*** Opening Extracted text ***

The mapping of the genome is comparable to the discovery of the periodic table of elements in the 19th century, after which the next 100 years were spent filling in the holes.

"Say you had purified a new metal—found tungsten, perhaps—people [are being given the right to] patent anything that involves tungsten: making a foil, conducting electricity, conducting heat—anything that follows from any property of the metal," Kent points out. Next to the periodic table, mapping the human genome is a vast undertaking; instead of a hundred or so elements, it entails 30,000 to 50,000 genes.


Stone Soup


In addition to the GigAssembler program, Kent created another tool called the Human Genome Browser (http://genome.ucsc.edu/ goldenPath/hgTracks.html), which gives Web users a quick display of various portions of the genome at different scales, along with more than two dozen tracks of information (genes, assembly gaps, chromosomal bands and so on) associated with the completed human genome sequence. As Kent explains, the browser he wrote follows an open, "stone soup" development process, with contributions to the kettle from the Ensembl group in England, Genoscope in France, Baylor College of Medicine in Houston, Washington University in St. Louis, University of Washington in Seattle, the International SNP Consortium, Affymetrix Inc., Softberry Inc. and NCBI.

"There are about 20 or 25 data tracks in the browser that can be turned on or off now. And since I was responsible for putting in four or five of the tracks, I might as well call these the carrots," Kent says, pointing at the screen, "since carrots are traditional incentives."

Celera, too, has created software for surfing the genome: a "Discovery System" that allows subscribers to use its databases, non-proprietary genome and biological datasets, computational tools and super-computing power.

"The model is, you don't own the data; it's not secret information," said Venter in an April 2000 television interview on the Public Broadcasting Service's Newshour. "It's such a large data set that [the model is] making it useful, making it interpretable, making it so that pharmaceutical companies, scientists, universities and government can use the human genetic code and understand what it means, how to come up with new treatments for disease.

*** Closing Extracted text ***
*** Opening Dataset content ***

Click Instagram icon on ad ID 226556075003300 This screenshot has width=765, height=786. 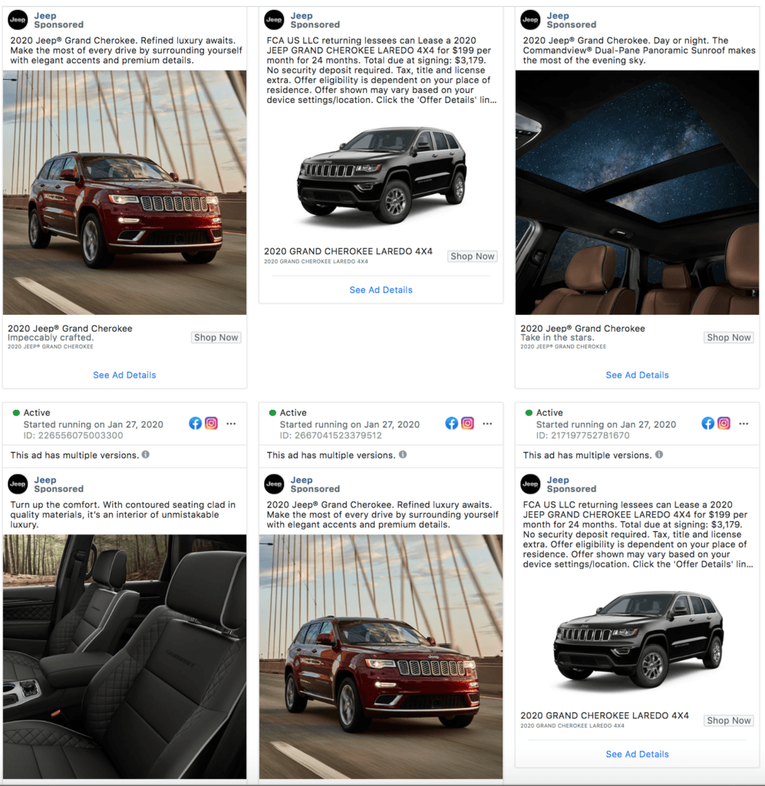point(212,423)
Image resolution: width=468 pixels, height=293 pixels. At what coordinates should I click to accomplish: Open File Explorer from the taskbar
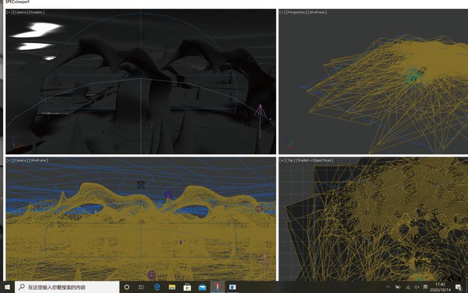click(x=172, y=287)
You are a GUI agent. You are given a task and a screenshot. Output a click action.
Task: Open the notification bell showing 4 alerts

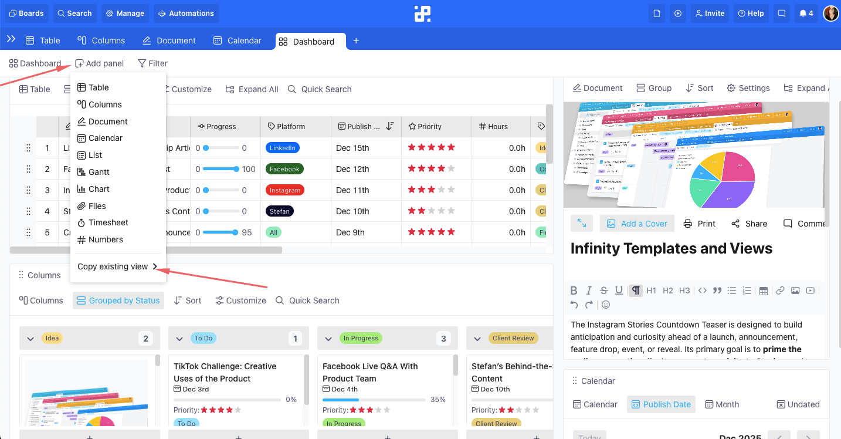[x=806, y=13]
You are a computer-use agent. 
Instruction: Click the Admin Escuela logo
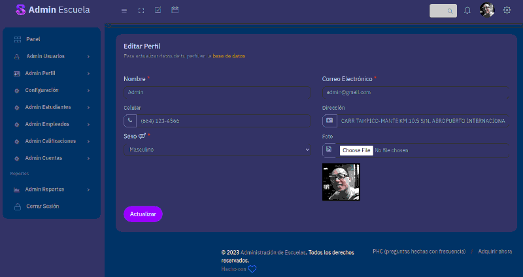coord(52,10)
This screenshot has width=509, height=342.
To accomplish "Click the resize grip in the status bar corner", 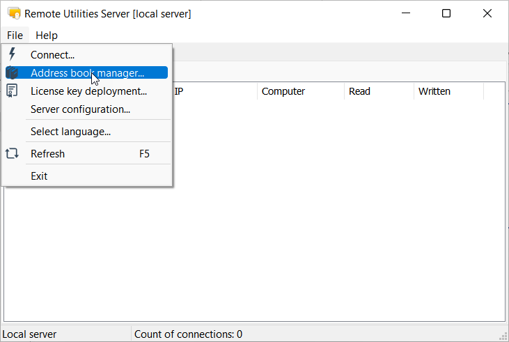I will [x=503, y=336].
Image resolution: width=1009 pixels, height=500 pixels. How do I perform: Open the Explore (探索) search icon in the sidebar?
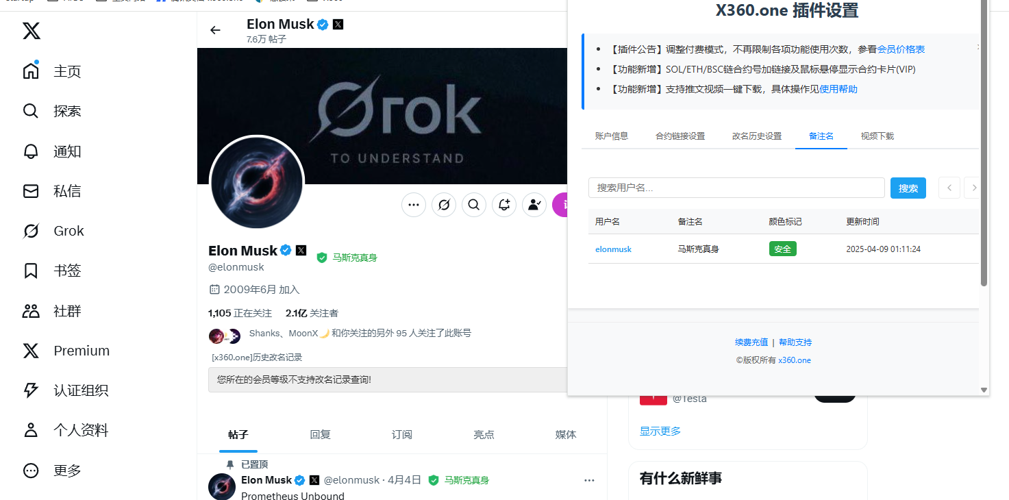pos(31,111)
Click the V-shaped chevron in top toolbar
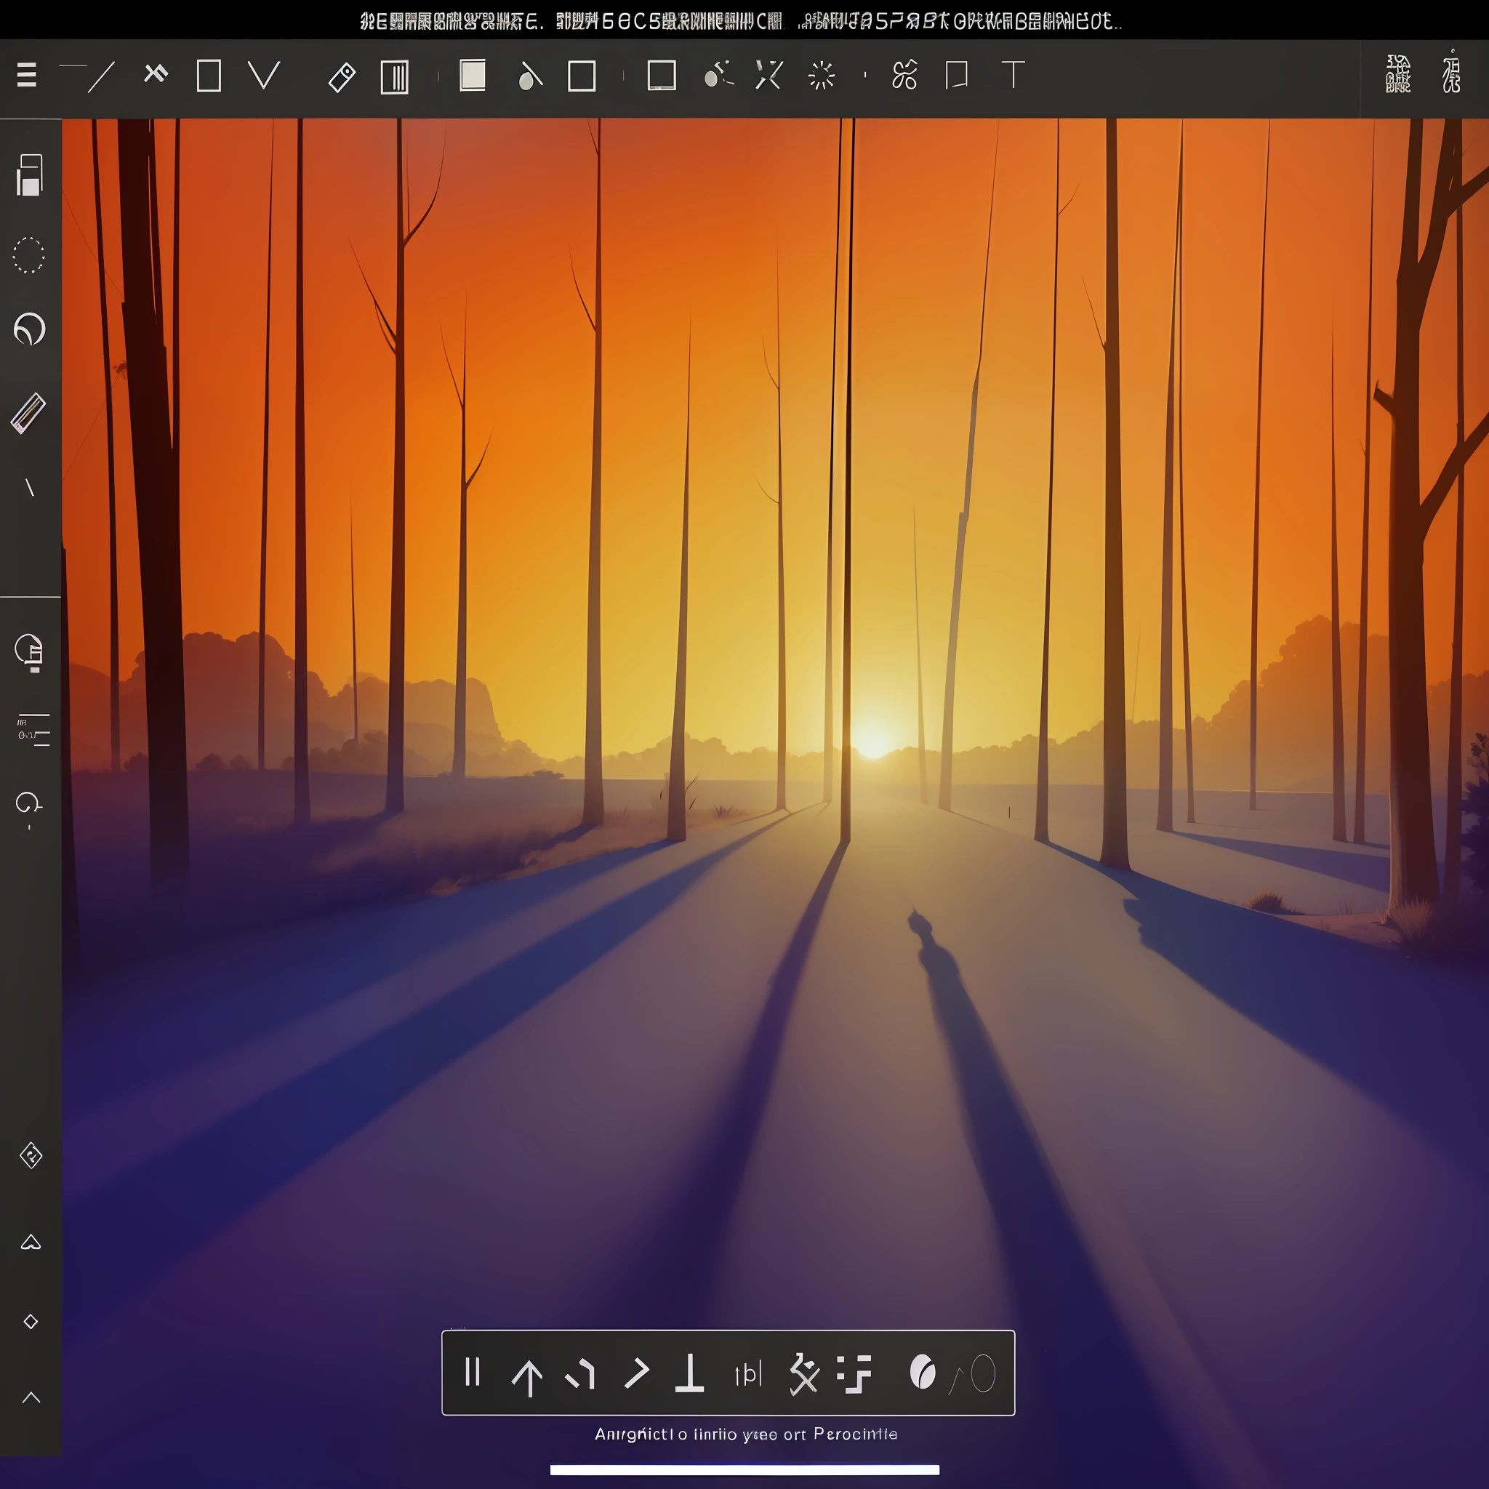 (x=264, y=76)
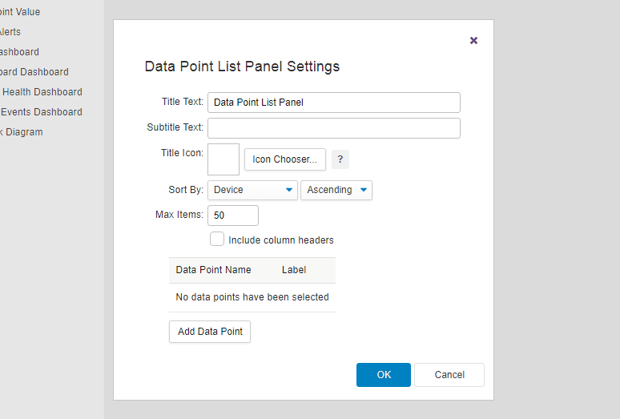Click the question mark help icon
Image resolution: width=620 pixels, height=419 pixels.
[x=340, y=159]
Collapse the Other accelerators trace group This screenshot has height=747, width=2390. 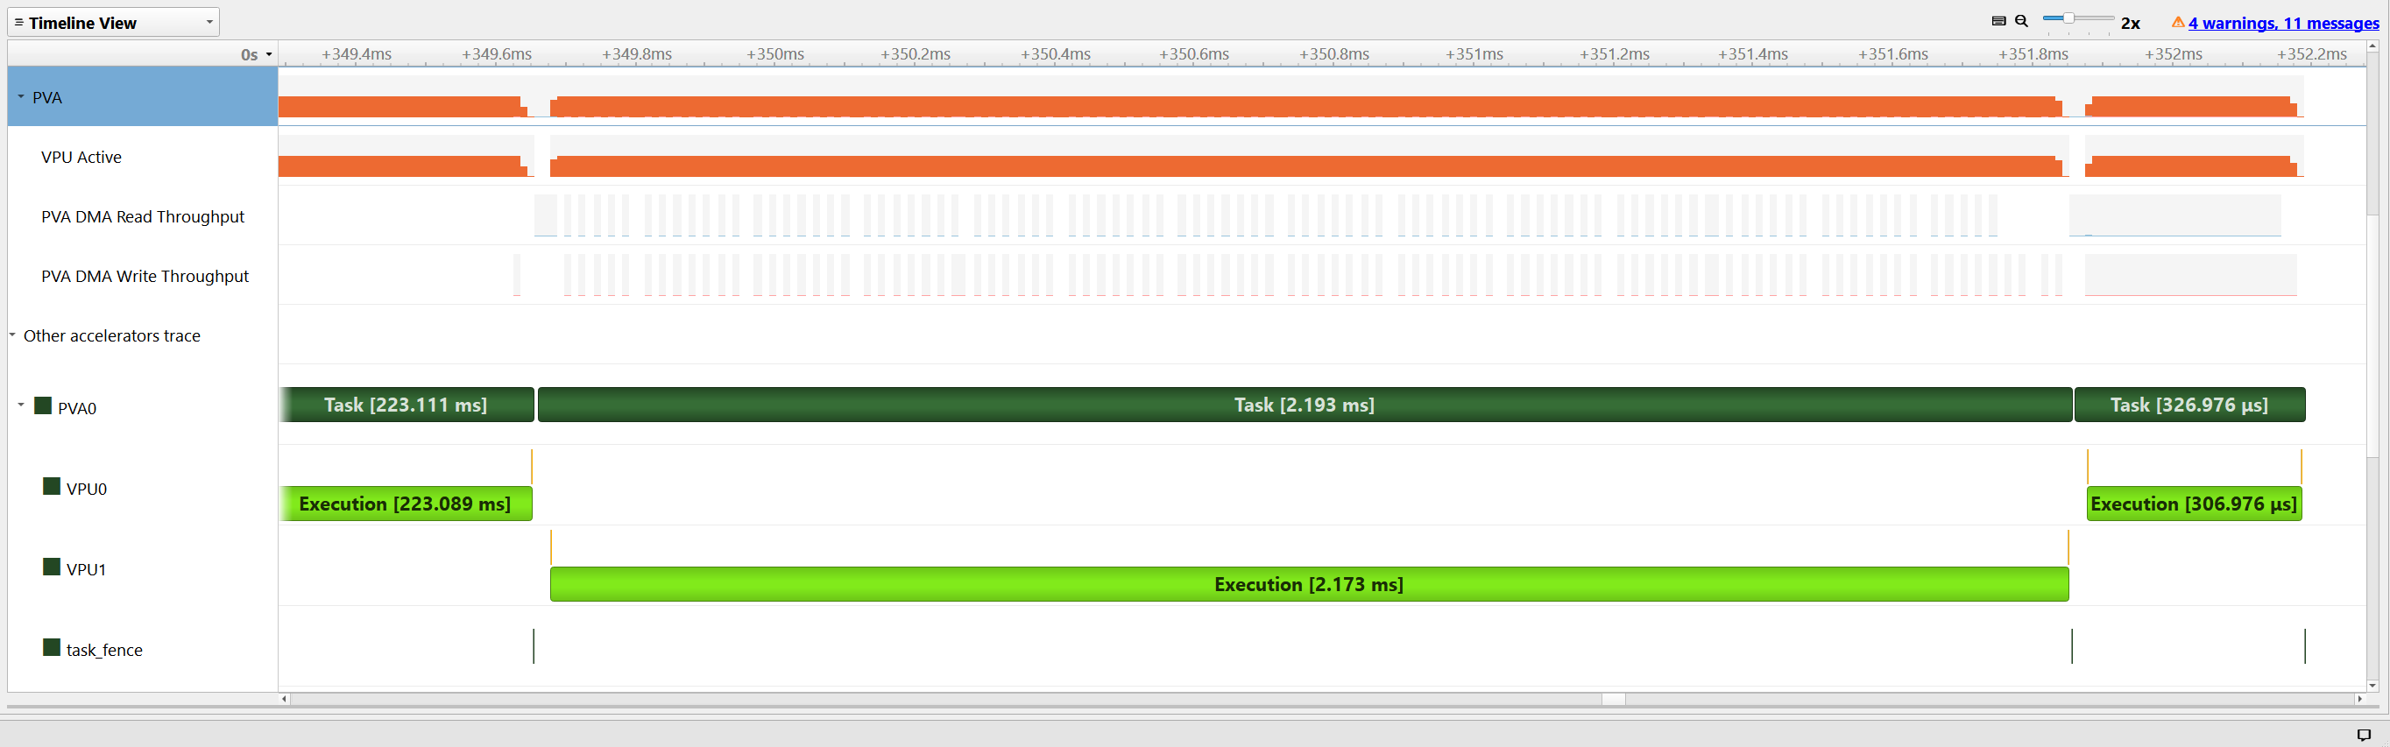tap(12, 335)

*** Closing Dataset content ***

### Work instructions
a) In the text on mapping the human genome, what tool did Kent create in addition to the GigAssembler program?
b) Pick up the text on mapping the human genome after its last sentence and keep writing.

### Expected responses
a) The Human Genome Browser.

b)
"Just printing the Drosophila genome in very tiny print covering the entire sheet of paper is a stack of paper about 5.5 feet tall. That's the genetic code. That's just the As, Cs, Gs and Ts. That's not the interpretation. That's not the linkage out to tens of thousands of scientific articles in the literature, to disease information."

In January, Venter's company signed a multi-year subscriber agreement with the University of California system allowing UC investigators access to all of Celera's database products—an agreement that Venter calls "personally very gratifying." Venter's own 1975 Ph.D. in physiology and pharmacology comes from UC San Diego.

And, in another sign that the rivalry has begun to subside, Celera recently received $21 million from the NIH—part of a two-year, $58 million grant package split between Celera and Baylor College of Medicine in Houston—to sequence the rat genome.


The Genomic Economy

It's clear now: Our genes are but a small portion of the nucleotide chains coiled within our cells. They are isolated signposts separated by miles of base pairs—transposons and other "dark matter"—that seem to lead nowhere. In a convergence of robotics, parallel computing power, algorithmic optimization and open source collaboration, a generation of software engineers will find employment in the computationally intensive field of genomics, trying to unravel the deepening mystery of why human cells contain so much apparently useless code. It should be a nice living—as long as they ice their wrists.